To begin with, to keep things as simple as possible, our example use-case will be the simulation of a point variable type. In practice, setting up point variables is not usually worth the front-loading, but the intention of this tutorial is to demonstrate a concept that can be applied to any collection of information.

So. First, we set up a macro for the type itself. You can use any number you want, here, as long as it is a unique value. I'm using a symmetrical three-digit number because I find that aesthetic.
#macro POINT 282
When we create an array, the first entry will always be the data type.
#macro IS 0
Then we set macros for the components of the collection of values. These must be numbered from 1 in ascending order.
#macro X 1
#macro Y 2
Note that the macros are optional, but this whole thing is about improving code readability, so it would be a bit incongruous to skip that step.

Next, we create a script that packs up this information into an array. But we don't just want to pack this information into an array. We want to vet it as thoroughly as we can, first, and make sure that what we're packing up is actually a valid point.
("Valid" here meaning whatever you want it to mean. In this example, it means "in the room bounds".)
/// @description point_create()
/// @param x
/// @param y

// Set Defaults
var type = POINT;
var px = 0;
var py = 0;

// Get Arguments
if (argument_count > 0) px = argument[0];
if (argument_count > 1) py = argument[1];

// Vet Data
if (px < 0) px = 0;
if (px > room_width) px = room_width;
if (py < 0) py = 0;
if (py > room_height) py = room_height;

// Pack Up the Data
var data;
data[IS] = type;
data[X] = px;
data[Y] = py;

// Return the Point
return data;
So, now we have a script that stores a point in an array.
p_1 = point_create(512, 256);
What do we do with it?

We abstract everything it applies to that we expect to be using it for. In practice, a point isn't much easier to deal with than a pair of coordinates, but one of the biggest advantages to this methodology is built-in error-proofing, which will become very important when working with larger entities. That is why the array has that first entry.

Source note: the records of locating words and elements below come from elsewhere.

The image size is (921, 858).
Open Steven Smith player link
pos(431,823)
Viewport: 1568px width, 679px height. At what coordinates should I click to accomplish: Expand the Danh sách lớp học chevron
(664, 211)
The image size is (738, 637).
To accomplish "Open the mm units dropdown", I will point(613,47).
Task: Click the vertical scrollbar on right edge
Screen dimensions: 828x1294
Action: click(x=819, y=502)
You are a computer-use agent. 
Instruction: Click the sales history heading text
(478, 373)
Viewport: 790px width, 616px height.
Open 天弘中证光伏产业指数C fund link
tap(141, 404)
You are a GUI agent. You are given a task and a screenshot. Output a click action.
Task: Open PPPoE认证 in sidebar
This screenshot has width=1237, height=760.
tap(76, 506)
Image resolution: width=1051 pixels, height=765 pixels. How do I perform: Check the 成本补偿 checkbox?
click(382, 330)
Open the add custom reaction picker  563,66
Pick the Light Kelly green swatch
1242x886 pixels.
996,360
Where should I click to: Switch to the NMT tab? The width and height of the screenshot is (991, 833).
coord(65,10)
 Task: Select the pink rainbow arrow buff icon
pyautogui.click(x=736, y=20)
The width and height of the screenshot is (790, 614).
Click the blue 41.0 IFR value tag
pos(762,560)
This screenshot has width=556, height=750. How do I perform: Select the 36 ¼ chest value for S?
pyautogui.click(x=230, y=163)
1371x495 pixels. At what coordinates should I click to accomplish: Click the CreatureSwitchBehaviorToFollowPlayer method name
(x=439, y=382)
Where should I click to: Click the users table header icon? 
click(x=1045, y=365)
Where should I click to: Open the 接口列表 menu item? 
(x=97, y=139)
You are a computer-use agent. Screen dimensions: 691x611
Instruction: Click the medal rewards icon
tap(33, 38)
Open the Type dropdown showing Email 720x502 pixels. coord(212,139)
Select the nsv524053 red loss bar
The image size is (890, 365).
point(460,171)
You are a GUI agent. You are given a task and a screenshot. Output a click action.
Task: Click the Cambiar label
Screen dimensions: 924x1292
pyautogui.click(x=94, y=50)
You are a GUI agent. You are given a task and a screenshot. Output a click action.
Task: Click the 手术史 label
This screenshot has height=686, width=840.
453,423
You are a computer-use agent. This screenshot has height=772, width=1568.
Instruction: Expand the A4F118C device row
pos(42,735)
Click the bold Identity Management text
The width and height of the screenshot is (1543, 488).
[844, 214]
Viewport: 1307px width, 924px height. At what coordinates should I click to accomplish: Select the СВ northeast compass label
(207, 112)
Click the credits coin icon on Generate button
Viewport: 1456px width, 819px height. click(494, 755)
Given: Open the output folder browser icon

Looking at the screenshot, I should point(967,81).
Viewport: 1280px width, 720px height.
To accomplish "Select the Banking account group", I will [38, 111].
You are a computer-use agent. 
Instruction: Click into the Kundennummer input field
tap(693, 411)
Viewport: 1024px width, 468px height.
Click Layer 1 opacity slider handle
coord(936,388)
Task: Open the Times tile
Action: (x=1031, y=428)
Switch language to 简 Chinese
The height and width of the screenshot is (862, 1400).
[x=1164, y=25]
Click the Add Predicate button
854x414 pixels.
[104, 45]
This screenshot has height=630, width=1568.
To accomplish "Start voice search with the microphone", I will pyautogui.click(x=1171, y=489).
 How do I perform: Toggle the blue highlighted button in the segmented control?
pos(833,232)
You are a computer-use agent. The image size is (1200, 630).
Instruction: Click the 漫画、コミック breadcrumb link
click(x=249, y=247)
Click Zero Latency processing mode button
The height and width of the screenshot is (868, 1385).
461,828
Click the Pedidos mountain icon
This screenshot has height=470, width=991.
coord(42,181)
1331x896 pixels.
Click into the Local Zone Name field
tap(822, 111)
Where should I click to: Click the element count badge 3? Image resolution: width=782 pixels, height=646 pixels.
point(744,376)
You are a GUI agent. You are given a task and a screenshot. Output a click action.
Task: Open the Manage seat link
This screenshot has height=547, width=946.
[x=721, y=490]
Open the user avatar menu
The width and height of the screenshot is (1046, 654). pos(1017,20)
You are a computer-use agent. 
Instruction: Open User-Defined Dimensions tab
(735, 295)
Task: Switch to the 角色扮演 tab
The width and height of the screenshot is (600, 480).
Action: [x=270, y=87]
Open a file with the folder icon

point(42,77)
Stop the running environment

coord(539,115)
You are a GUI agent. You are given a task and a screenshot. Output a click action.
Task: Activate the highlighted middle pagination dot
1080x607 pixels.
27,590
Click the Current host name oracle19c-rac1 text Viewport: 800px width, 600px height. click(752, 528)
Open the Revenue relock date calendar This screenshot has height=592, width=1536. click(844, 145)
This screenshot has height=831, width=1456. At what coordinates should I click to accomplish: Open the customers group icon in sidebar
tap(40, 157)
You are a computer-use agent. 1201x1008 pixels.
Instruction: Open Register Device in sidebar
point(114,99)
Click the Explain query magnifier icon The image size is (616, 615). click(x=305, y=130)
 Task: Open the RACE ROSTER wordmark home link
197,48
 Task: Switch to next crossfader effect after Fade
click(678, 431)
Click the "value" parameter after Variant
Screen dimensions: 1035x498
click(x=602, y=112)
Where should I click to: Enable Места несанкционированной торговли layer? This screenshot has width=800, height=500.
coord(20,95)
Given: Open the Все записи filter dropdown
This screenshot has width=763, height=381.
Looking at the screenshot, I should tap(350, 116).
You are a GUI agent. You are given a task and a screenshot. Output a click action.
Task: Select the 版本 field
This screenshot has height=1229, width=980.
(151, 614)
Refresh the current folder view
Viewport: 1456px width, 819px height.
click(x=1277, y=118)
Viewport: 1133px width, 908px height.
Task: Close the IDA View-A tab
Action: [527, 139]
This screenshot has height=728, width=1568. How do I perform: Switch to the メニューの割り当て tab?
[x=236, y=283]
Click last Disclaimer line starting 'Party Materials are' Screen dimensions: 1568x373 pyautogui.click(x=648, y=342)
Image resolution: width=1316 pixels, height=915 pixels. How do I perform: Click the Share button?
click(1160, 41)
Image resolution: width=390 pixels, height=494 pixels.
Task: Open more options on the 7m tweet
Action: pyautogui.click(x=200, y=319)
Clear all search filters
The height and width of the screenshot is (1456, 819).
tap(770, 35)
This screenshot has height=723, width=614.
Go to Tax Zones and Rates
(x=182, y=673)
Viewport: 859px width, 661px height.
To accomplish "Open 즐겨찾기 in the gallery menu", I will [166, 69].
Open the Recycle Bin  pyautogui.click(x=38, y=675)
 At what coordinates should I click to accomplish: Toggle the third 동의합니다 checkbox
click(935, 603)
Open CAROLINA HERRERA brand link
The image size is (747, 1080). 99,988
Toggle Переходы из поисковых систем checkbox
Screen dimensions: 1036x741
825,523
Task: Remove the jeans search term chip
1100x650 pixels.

/// @description point_move()
/// @param point

var point = argument0;

if (!is_array(point)) return false;
if (point[IS] != POINT)
    show_debug_message("Error, Variable passed to point function is not a Point.");
    return false;

x = point[X];
y = point[Y];

return true;
There is one sort of situation in which having simulated a point variable type saves you a line of code, and with more complex types, within which you might be nesting arrays several layers deep, the same principle applies and can often save you whole pages of code.
target_point = point_target(distance, direction);
/// @description point_target()
/// @param distance
/// @param direction

var dist = argument0;
var dir = argument1;

var tx = x + lengthdir_x(dist, dir);
var ty = y + lengthdir_y(dist, dir);

var tp = point_create(tx, ty);

return tp;
So, that's the concept.

I reiterate that actually doing this for points is impractical and highly redundant in most cases, but you can use the basic template to set up handling of arbitrary collections of information, from items in an RPG, to entire units in an RTS, to anything else, if you deem the front-loading effort worth the later convenience.
Ultimately, that trade-off is yours to make.